■ **选文**
著作权“授予起诉权利”的司法审查
在著作权侵权诉讼中,起诉资格的认定是启动司法程序的首要环节,直接关系到诉讼能否被受理和实体审理能否进行。实践中,著作权人未转让或许可其著作权,而仅将”起诉权利”授权他人行使的情形日益多见。此类”纯诉权授予”的效力如何认定,成为司法实践中的焦点问题。《北京市高级人民法院侵害著作权案件审理指南》第1.10条确立了明确的裁判规则:”著作权人未将著作权转让或者许可他人,仅授权他人起诉的,不予支持;但对于转让或者许可之前发生的侵权行为,合同有明确约定的,受让人或者被许可使用人单独起诉,可以予以支持。” 该规则深刻体现了 ”诉权与实体权利不可分离” 的基本法理,对统一裁判尺度、防止诉权滥用、维护诉讼秩序具有重要指导意义。本文将系统解析该规则的法理基础、审查标准、例外情形及程序规则。
1 制度背景与核心争议
1.1 “授予起诉权利”的实践形态
“授予起诉权利”(或称”诉权授予”)是指著作权人通过授权合同,将其对特定侵权行为的诉讼实施权转让给第三人,但不转让著作权本身的实体权利(如复制权、发行权、信息网络传播权等),也不授予其使用作品的权利。被授权人通常为知识产权代理公司、律师事务所或其他专门从事维权的机构。
其常见合同条款如:”授权A公司以其自身名义,对任何侵犯上述作品著作权的行为提起诉讼、调查取证、接受和解、收取赔偿款等。”
1.2 核心争议:纯程序性权利能否单独转让?
此类授权的核心法律争议在于:诉讼实施权(程序性权利)能否脱离实体著作权(实体性权利)而单独转让?
- 支持观点认为:此类授权属于当事人意思自治范畴,有利于降低著作权人(特别是外国权利人)的维权成本,提高维权效率,应尊重其合同自由。
- 反对观点认为:诉权具有人身专属性,且与实体权利不可分离。允许纯诉权转让可能导致滥诉、牟利性诉讼等弊端,扰乱诉讼秩序。
目前的司法实践和主流观点均倾向于反对纯诉权的单独转让,其法理基础如下文所述。
2 “不予支持”的法理基础与审查原则
对于”著作权人未将著作权转让或者许可他人,仅授权他人起诉的”情形,司法机关不予支持其起诉。该规则建立在深厚的法理基础之上。

■ **任务简述**
能否从最后一句之后，接着续写这篇关于著作权“授予起诉权利”司法审查的文章？ 这些数据与上面的文章毫无关联。

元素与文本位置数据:
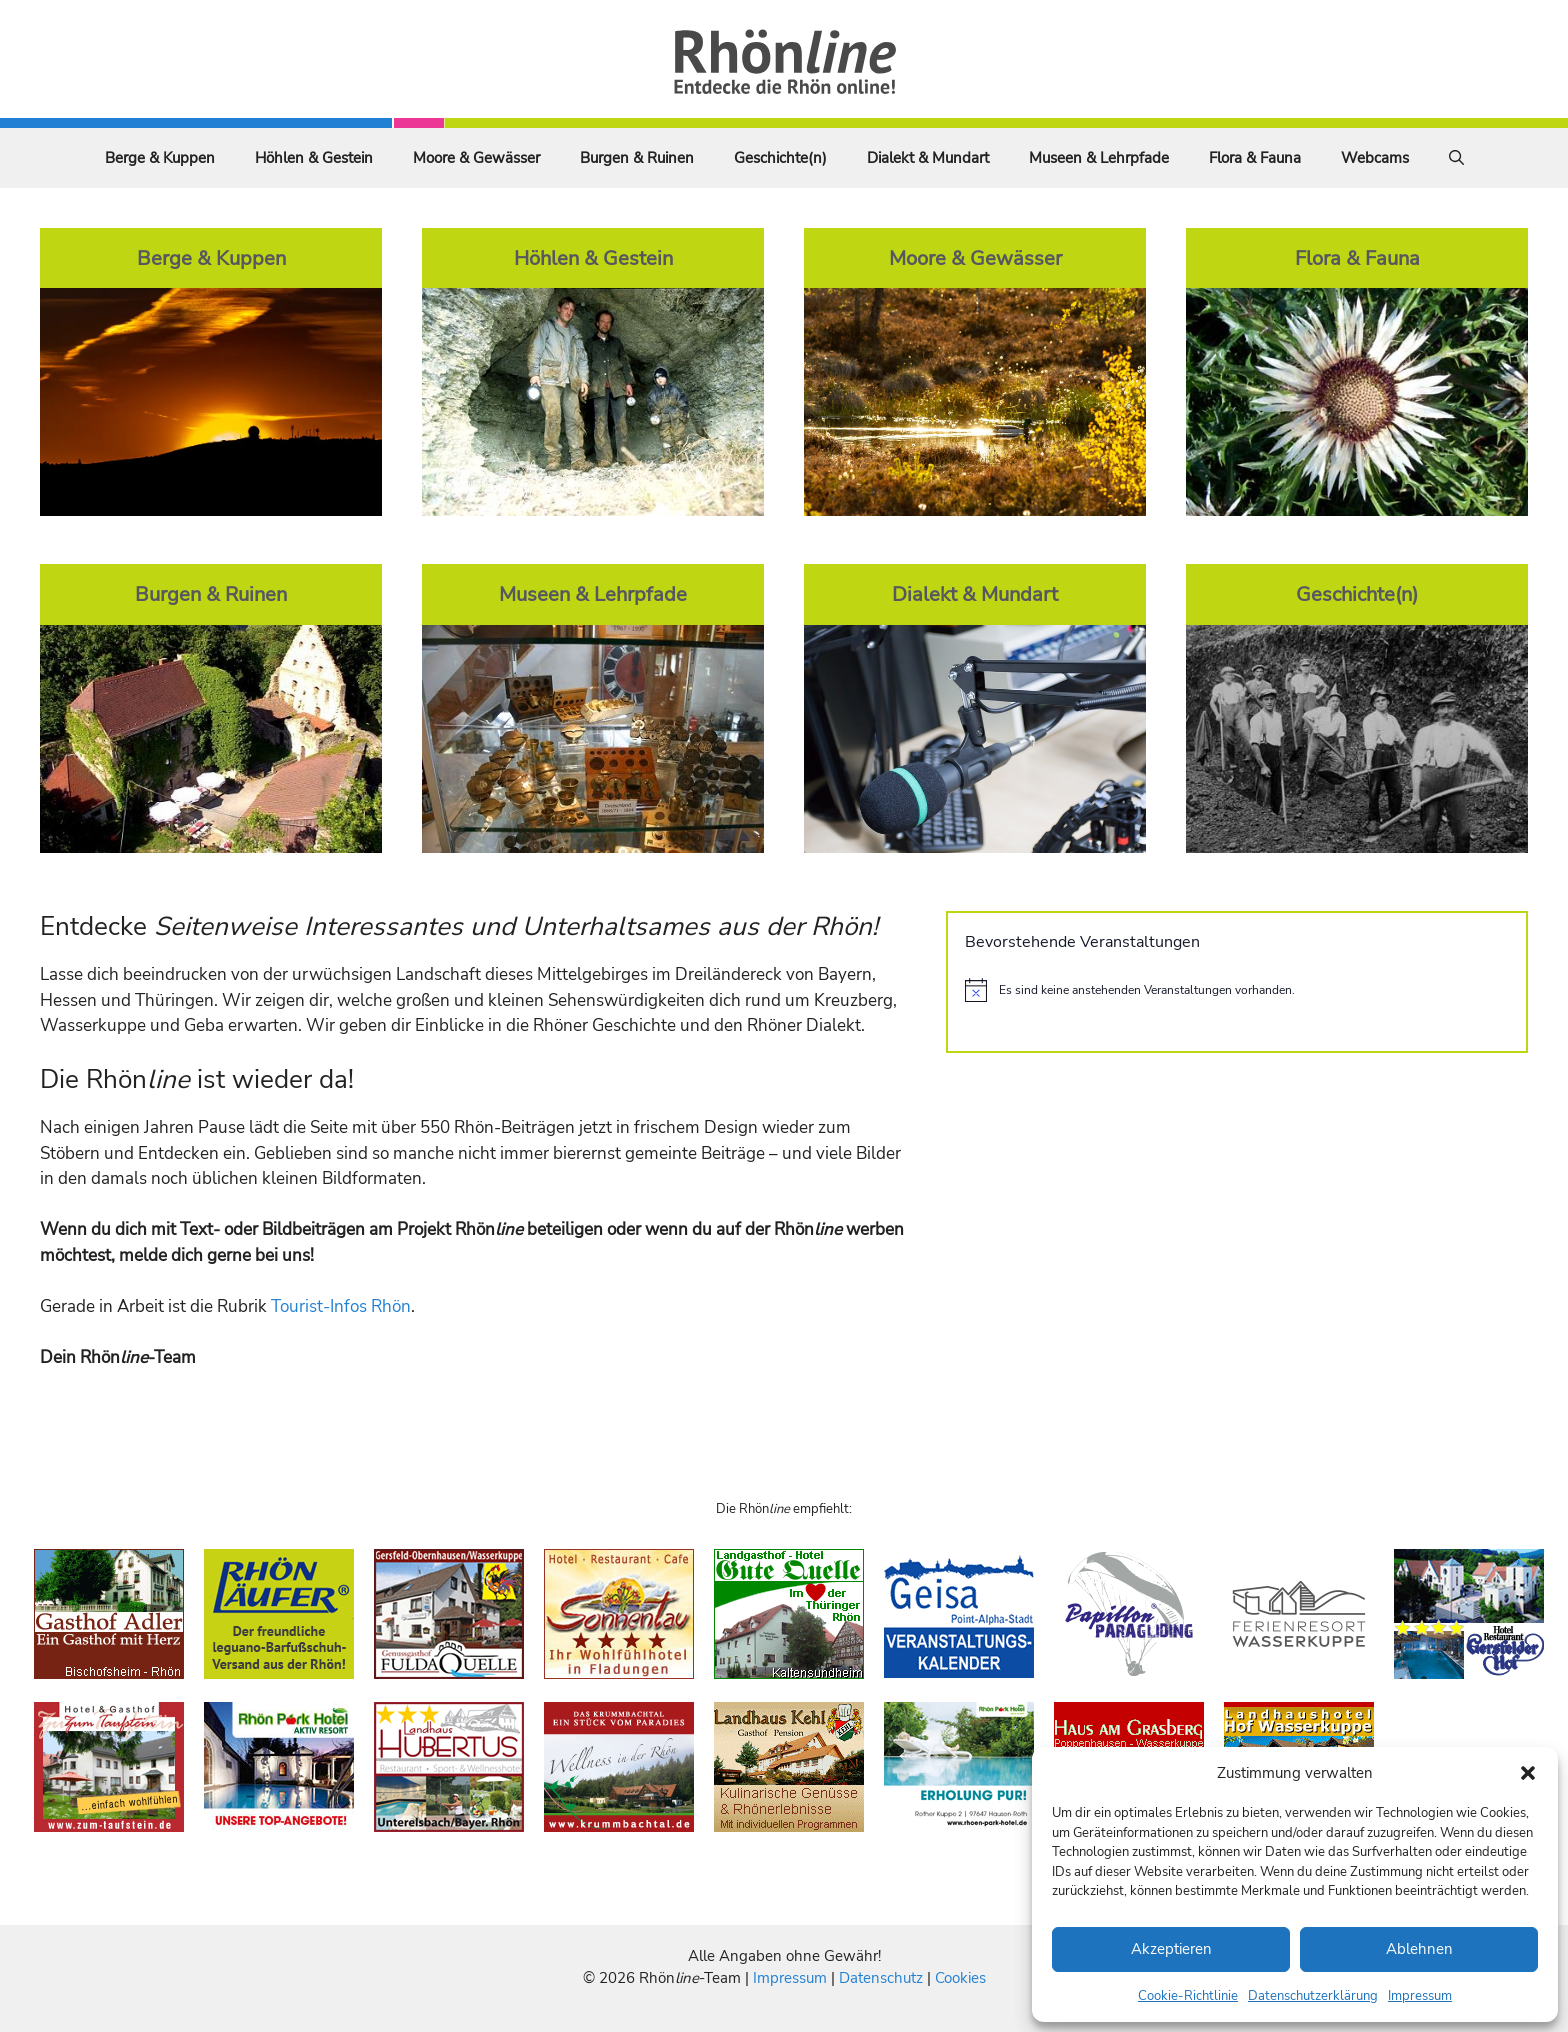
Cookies (960, 1978)
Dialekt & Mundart (928, 158)
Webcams (1375, 158)
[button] (1528, 1773)
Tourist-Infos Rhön (341, 1306)
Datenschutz (881, 1978)
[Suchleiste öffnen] (1456, 158)
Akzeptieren (1171, 1949)
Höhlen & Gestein (314, 158)
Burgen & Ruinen (637, 158)
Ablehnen (1419, 1949)
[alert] (1237, 990)
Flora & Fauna (1255, 158)
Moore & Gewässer (476, 158)
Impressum (1420, 1996)
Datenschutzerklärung (1313, 1996)
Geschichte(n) (780, 158)
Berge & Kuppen (160, 158)
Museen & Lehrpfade (1099, 158)
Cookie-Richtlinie (1188, 1996)
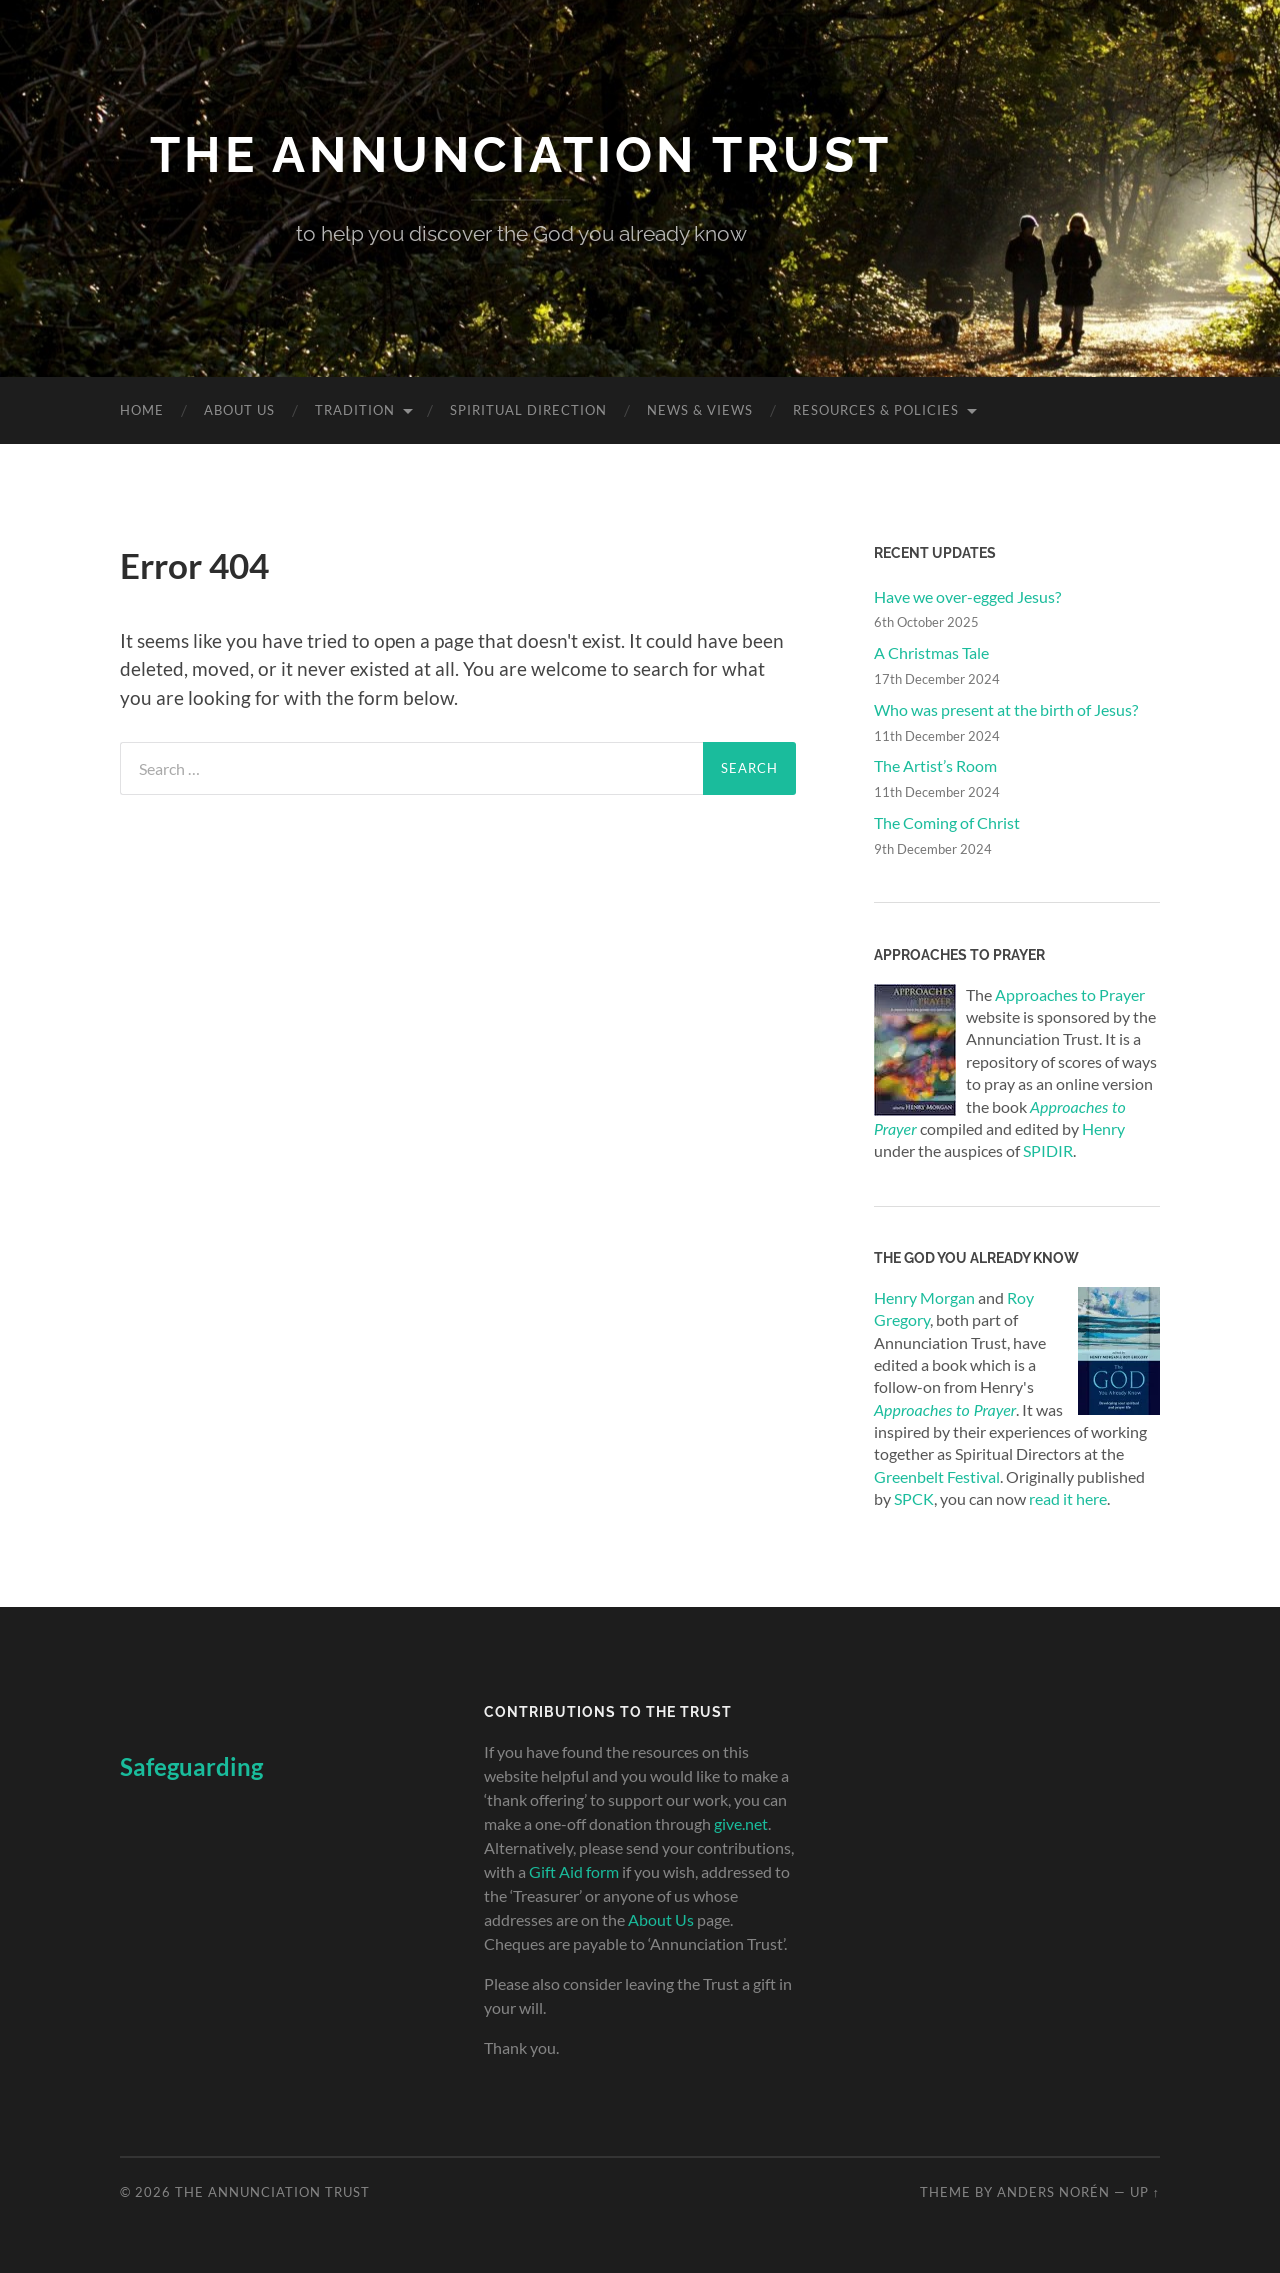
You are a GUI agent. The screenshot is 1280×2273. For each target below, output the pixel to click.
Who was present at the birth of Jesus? (1006, 709)
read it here (1068, 1498)
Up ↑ (1145, 2192)
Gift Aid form (574, 1871)
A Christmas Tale (931, 652)
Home (142, 410)
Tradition (355, 410)
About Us (239, 410)
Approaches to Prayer (1070, 994)
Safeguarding (191, 1766)
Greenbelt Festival (937, 1476)
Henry (1103, 1128)
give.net (741, 1823)
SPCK (914, 1498)
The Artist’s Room (935, 765)
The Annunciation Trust (521, 154)
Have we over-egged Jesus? (967, 596)
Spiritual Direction (528, 410)
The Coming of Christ (947, 822)
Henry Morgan (924, 1297)
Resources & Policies (876, 410)
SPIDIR (1048, 1150)
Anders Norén (1053, 2192)
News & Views (700, 410)
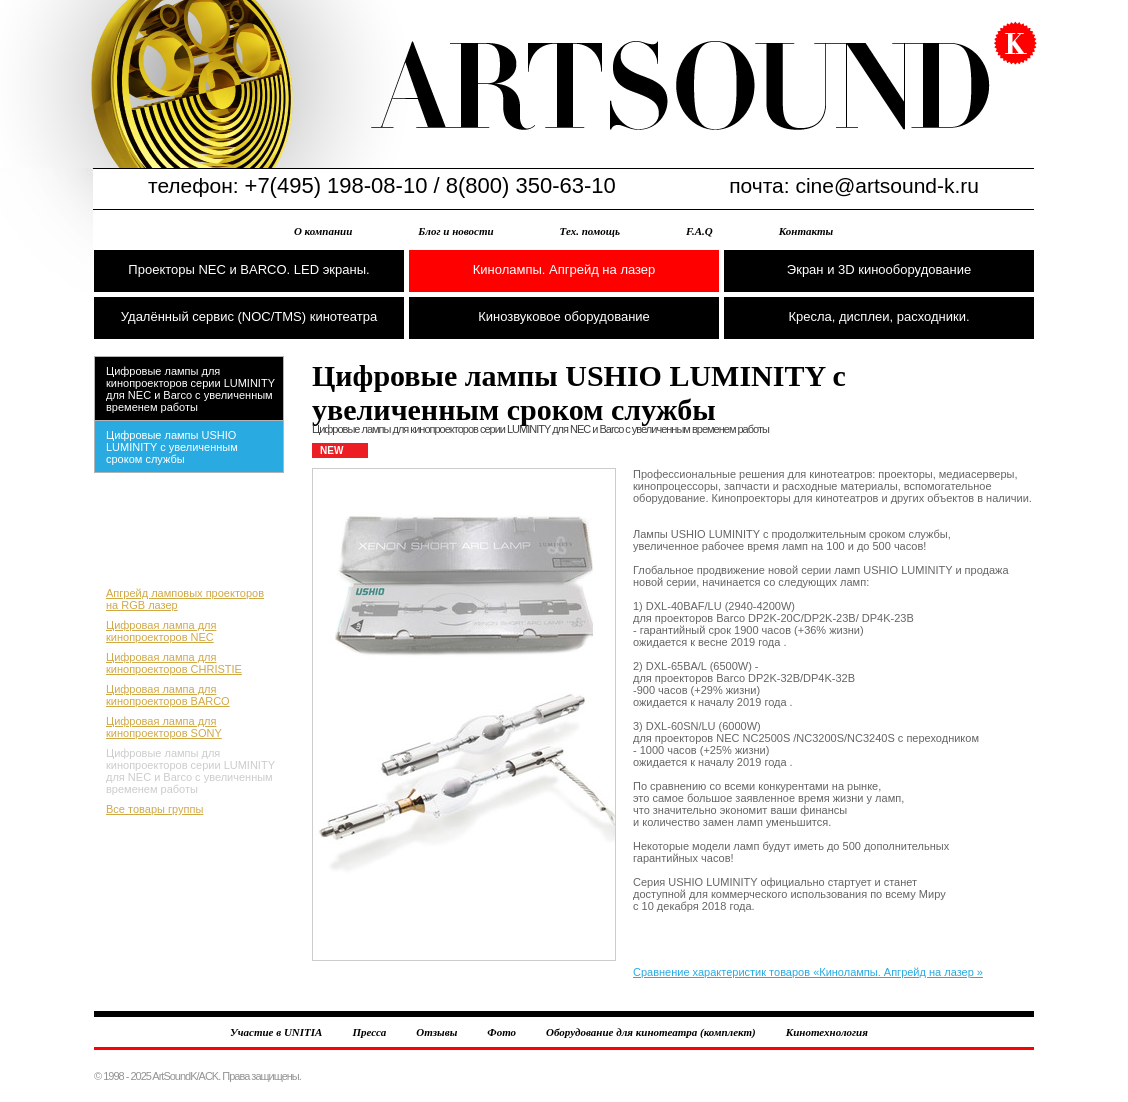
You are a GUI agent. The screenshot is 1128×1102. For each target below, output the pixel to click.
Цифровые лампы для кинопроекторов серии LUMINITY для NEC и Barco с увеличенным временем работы (190, 389)
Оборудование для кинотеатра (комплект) (651, 1032)
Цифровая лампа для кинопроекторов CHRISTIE (174, 663)
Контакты (806, 231)
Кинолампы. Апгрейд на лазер (564, 269)
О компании (323, 231)
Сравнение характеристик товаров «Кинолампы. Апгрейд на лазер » (808, 972)
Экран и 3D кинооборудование (879, 269)
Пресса (369, 1032)
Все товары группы (154, 809)
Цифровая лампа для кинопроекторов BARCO (168, 695)
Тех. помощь (590, 231)
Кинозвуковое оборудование (564, 316)
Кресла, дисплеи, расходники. (878, 316)
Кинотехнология (827, 1032)
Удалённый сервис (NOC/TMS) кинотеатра (249, 316)
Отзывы (436, 1032)
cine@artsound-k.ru (887, 185)
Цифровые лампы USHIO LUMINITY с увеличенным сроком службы (172, 447)
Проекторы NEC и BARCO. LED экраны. (248, 269)
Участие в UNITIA (276, 1032)
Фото (501, 1032)
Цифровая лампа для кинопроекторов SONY (164, 727)
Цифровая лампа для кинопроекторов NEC (161, 631)
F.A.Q (699, 231)
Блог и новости (455, 231)
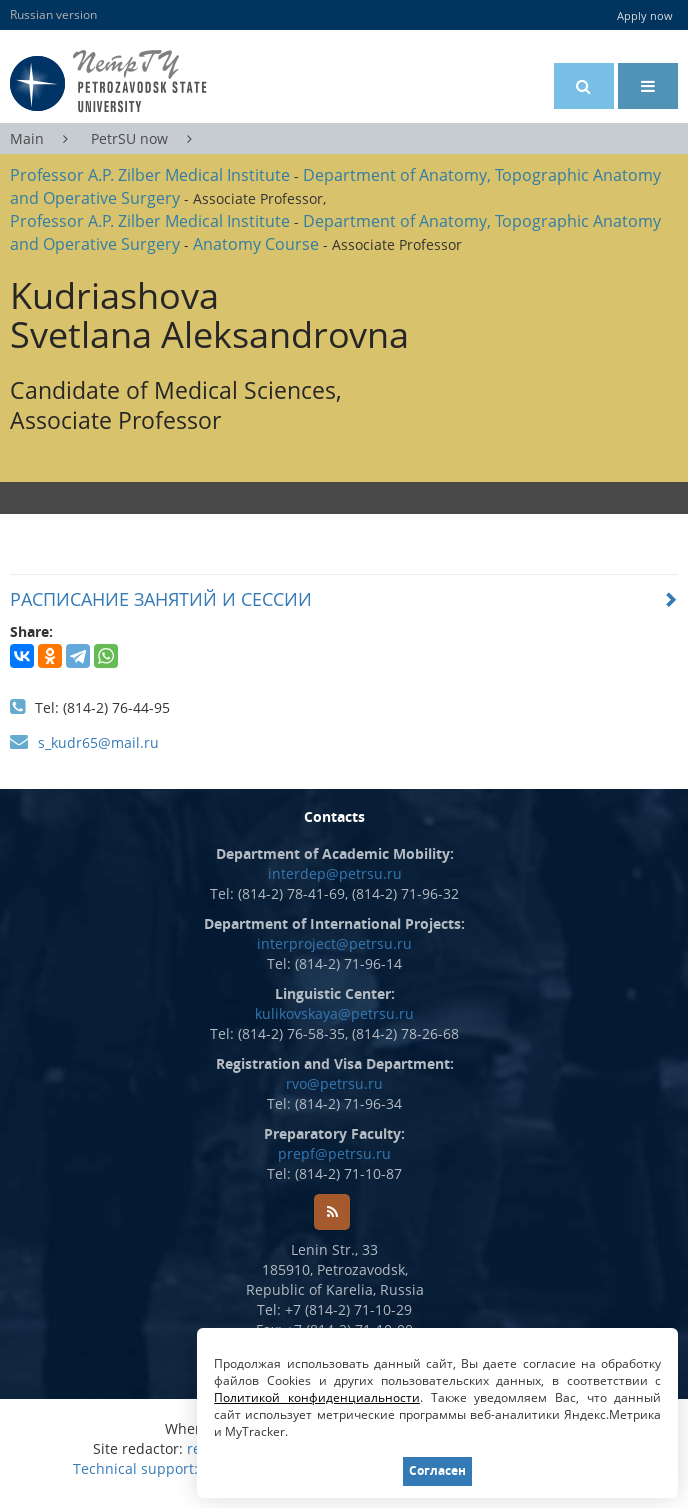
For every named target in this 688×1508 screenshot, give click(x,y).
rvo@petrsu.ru (334, 1083)
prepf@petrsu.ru (334, 1153)
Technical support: (135, 1468)
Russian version (53, 14)
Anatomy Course (256, 244)
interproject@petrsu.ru (334, 943)
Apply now (645, 15)
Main (27, 138)
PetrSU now (129, 138)
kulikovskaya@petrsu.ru (334, 1013)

■ **练习结果**
2.1 诉权与实体权利不可分离原则
诉权(此处指诉讼实施权)是实体权利在程序法上的投射,其存在和行使以实体权利为基础和前提。
- 《民事诉讼法》第一百二十二条规定:原告是与本案有直接利害关系的公民、法人和其他组织。这里的”直接利害关系”通常指实体法上的权利义务关系。仅享有程序性诉权而无实体权利的人,与案件不存在”直接利害关系”,不符合原告资格。
- 典型案例:”接吻侠”表情包案 在该案中,北京互联网法院明确指出:” 诉权派生于实体权利,依附于实体权利,不能脱离实体权利进行转让。 ” 原告M文化传播公司仅获得作者金某授予的”宣传运营、起诉维权”权利,但未获得”接吻侠”表情包的信息网络传播权等实体权利。法院因此认定M公司与案件没有直接利害关系,裁定驳回其起诉。
2.2 防止滥诉与维护诉讼秩序
允许纯诉权转让可能带来一系列负面效果:
- 滋生牟利性诉讼:专业代理公司可能通过低价收购大量”诉权”,然后通过批量诉讼获取高额赔偿差价,将诉讼变为一种盈利业务,背离了著作权法保护创新、鼓励传播的立法目的。
- 扰乱诉讼秩序:多个主体可能就同一侵权行为获得授权并分别起诉,导致重复诉讼和裁判冲突,浪费司法资源。
- 损害侵权人权益:维权代理公司缺乏实体权利人的约束,可能更倾向于拒绝和解、坚持诉讼以追求最大赔偿,不利于纠纷的高效解决。
2.3 著作权集体管理制度的例外
需要注意的是,著作权集体管理组织的诉讼资格是法律特别规定的例外。《著作权法》第八条规定:著作权集体管理组织在获得著作权人授权后,可以以自己的名义为著作权人主张权利,并可以作为当事人进行涉及著作权或者与著作权有关的权利的诉讼、仲裁活动。这是基于集体管理的特殊性和立法特别授权,不能类推适用于一般的个人或公司。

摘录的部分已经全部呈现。